The chart above is from that link: a screen grab from a dynamic graphic called “The Hidden Life of Guns,” sub-headed “A Source of Crime Guns.” Despite the use of the indefinite article, Realco is the only dealer included in the graphic. The illustration’s default—“all” mode—would have you believe that Realco is the only source for guns used in homicide, assault & robbery and illegal guns in the D.C. area. Guilt by overlay.
Note: just because Realco is the closest gun dealer to a high crime areas doesn’t mean it supplies ALL the guns used in those crimes. Or that it sold a single gun illegally.
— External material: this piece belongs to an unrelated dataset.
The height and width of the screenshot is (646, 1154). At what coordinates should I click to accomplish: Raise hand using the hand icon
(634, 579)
The caption offers the Washington Post’s “smoking gun” against Realco.
Since 1992, more than 2,500 guns recovered by police and tied to crimes in the Washington area have been traced back to their original sale at Realco Guns in Forestville, Md. The total is four times that of the dealer with the next highest number of gun traces.
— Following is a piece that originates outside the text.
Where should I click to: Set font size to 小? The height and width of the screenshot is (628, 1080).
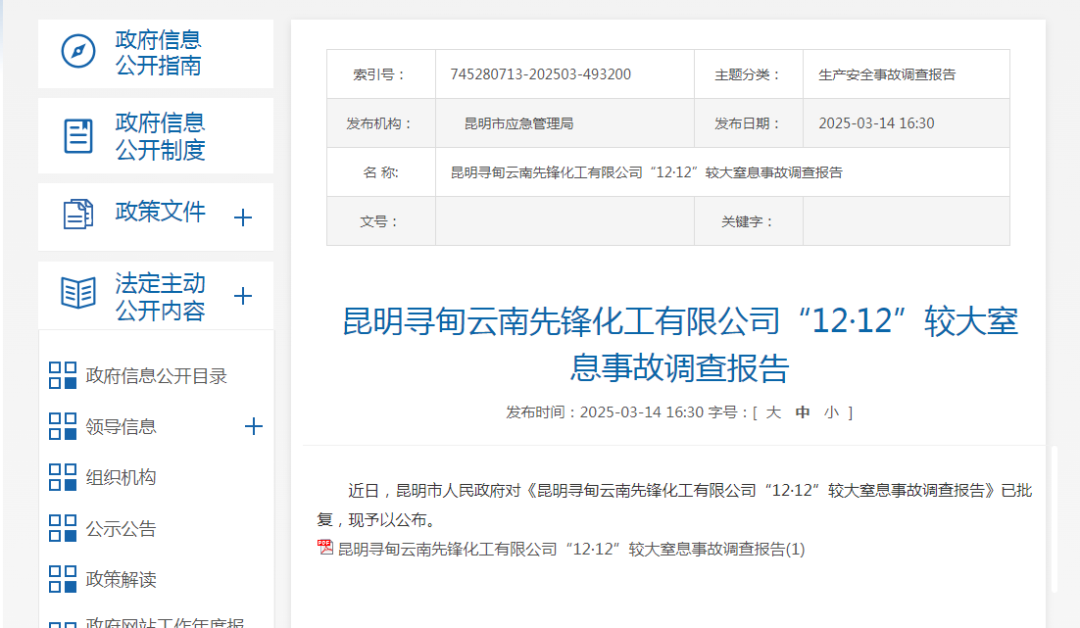click(x=831, y=412)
First, the stat covers an arbitrary amount of time, eighteen years, without a year-by-year breakdown. Although those 138 guns per year is “four times” larger than the “competition,” it’s impossible to analyze the numbers properly without the complete data. For example, relative to the crime rate at the time of the trace.
Second, “tied to crimes” is an entirely misleading statement. This figure indicates traces. That includes guns that were recovered without being used in a crime. The “crime” was that someone stole them.
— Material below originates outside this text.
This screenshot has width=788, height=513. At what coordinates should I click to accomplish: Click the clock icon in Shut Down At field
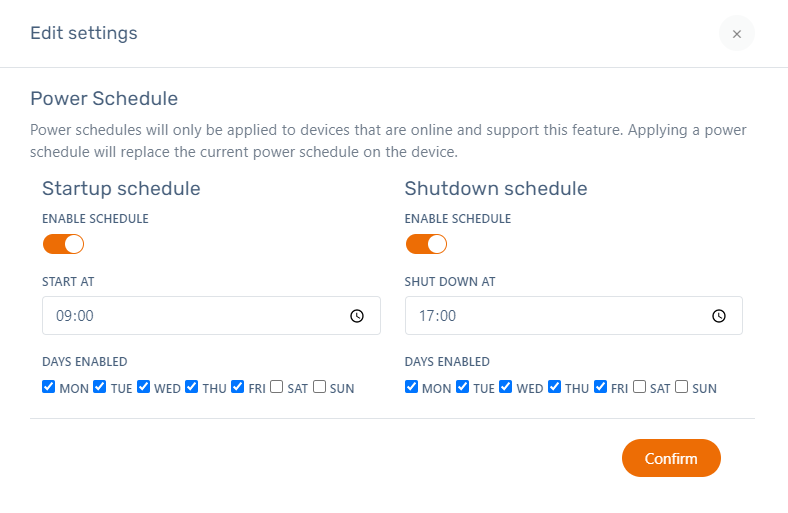coord(719,316)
The plain, unvarnished and complete gun trace data would be really helpful here. In fact, The Washington Post should put up or shut up. As I’ve said throughout this series, the paper should release the raw data upon which it’s based its report. Otherwise, one wonders if the editors are spinning the facts to suit an agenda. Perish the thought.
As for today’s main article, it’s more of the same: stats pulled for maximum guilt-by-association and innuendo It ends with a quote from the President of the Brady Campaign to Prevent Gun Violence, re: the civil lawsuit filed against Badger Guns
“We need to send a powerful message to gun dealers like Badger Guns that they will be held accountable when they knowingly funnel guns into the criminal market,” said Paul Helmke, president of the Brady Center.
I guess the idea of enforcing existing laws against illegal sales just isn’t enough for those who would never consider applying common sense analysis to genuine statistical data. Or provide that data to the public, so that they can judge for themselves what, if anything, needs to be done.